### What you have to do
Nothing but the data, repeated exactly, belongs in the answer.

### Extracted entries
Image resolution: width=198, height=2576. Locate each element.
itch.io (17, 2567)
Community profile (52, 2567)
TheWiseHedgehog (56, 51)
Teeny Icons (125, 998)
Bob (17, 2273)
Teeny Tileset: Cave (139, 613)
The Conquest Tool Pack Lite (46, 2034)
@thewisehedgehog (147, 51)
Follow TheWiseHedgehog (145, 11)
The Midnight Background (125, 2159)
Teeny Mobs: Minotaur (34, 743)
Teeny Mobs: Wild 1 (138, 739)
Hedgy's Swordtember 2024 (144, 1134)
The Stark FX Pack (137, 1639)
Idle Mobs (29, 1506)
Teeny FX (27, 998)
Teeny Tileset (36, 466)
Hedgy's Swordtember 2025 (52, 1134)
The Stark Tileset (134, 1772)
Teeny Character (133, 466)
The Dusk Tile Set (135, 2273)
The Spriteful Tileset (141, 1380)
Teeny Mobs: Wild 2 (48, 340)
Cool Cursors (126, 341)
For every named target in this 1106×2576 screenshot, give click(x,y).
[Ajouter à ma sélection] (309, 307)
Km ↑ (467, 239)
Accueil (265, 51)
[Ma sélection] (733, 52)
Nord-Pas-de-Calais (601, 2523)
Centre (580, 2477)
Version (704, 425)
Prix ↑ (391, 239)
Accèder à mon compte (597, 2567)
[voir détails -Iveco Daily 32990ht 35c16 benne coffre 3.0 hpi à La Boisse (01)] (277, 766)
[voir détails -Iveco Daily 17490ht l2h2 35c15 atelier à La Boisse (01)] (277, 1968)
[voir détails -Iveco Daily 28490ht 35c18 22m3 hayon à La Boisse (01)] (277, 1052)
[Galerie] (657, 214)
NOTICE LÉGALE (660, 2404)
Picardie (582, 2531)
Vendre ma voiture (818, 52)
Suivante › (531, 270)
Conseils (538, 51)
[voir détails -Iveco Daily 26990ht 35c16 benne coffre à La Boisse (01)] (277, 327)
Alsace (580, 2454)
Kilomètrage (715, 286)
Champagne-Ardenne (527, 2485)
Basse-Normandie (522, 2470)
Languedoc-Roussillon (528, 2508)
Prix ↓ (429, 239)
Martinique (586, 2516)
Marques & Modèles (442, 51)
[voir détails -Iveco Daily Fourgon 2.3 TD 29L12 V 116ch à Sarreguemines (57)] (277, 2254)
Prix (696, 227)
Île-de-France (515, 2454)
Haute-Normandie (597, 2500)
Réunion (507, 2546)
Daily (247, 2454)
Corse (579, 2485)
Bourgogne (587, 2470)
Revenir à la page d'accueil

### Response area
Image resolution: width=198, height=2576. Locate each element.
itch.io (17, 2567)
Community profile (52, 2567)
TheWiseHedgehog (56, 51)
Teeny Icons (125, 998)
Bob (17, 2273)
Teeny Tileset: Cave (139, 613)
The Conquest Tool Pack Lite (46, 2034)
@thewisehedgehog (147, 51)
Follow TheWiseHedgehog (145, 11)
The Midnight Background (125, 2159)
Teeny Mobs: Minotaur (34, 743)
Teeny Mobs: Wild 1 (138, 739)
Hedgy's Swordtember 2024 (144, 1134)
The Stark FX Pack (137, 1639)
Idle Mobs (29, 1506)
Teeny FX (27, 998)
Teeny Tileset (36, 466)
Hedgy's Swordtember 2025 (52, 1134)
The Stark Tileset (134, 1772)
Teeny Character (133, 466)
The Dusk Tile Set (135, 2273)
The Spriteful Tileset (141, 1380)
Teeny Mobs: Wild 2 (48, 340)
Cool Cursors (126, 341)
For every named target in this 1106×2576 screenshot, give click(x,y).
[Ajouter à ma sélection] (309, 307)
Km ↑ (467, 239)
Accueil (265, 51)
[Ma sélection] (733, 52)
Nord-Pas-de-Calais (601, 2523)
Centre (580, 2477)
Version (704, 425)
Prix ↑ (391, 239)
Accèder à mon compte (597, 2567)
[voir détails -Iveco Daily 32990ht 35c16 benne coffre 3.0 hpi à La Boisse (01)] (277, 766)
[voir détails -Iveco Daily 17490ht l2h2 35c15 atelier à La Boisse (01)] (277, 1968)
[voir détails -Iveco Daily 28490ht 35c18 22m3 hayon à La Boisse (01)] (277, 1052)
[Galerie] (657, 214)
NOTICE LÉGALE (660, 2404)
Picardie (582, 2531)
Vendre ma voiture (818, 52)
Suivante › (531, 270)
Conseils (538, 51)
[voir détails -Iveco Daily 26990ht 35c16 benne coffre à La Boisse (01)] (277, 327)
Alsace (580, 2454)
Kilomètrage (715, 286)
Champagne-Ardenne (527, 2485)
Basse-Normandie (522, 2470)
Languedoc-Roussillon (528, 2508)
Prix ↓ (429, 239)
Martinique (586, 2516)
Marques & Modèles (442, 51)
[voir détails -Iveco Daily Fourgon 2.3 TD 29L12 V 116ch à Sarreguemines (57)] (277, 2254)
Prix (696, 227)
Île-de-France (515, 2454)
Haute-Normandie (597, 2500)
Réunion (507, 2546)
Daily (247, 2454)
Corse (579, 2485)
Bourgogne (587, 2470)
Revenir à la page d'accueil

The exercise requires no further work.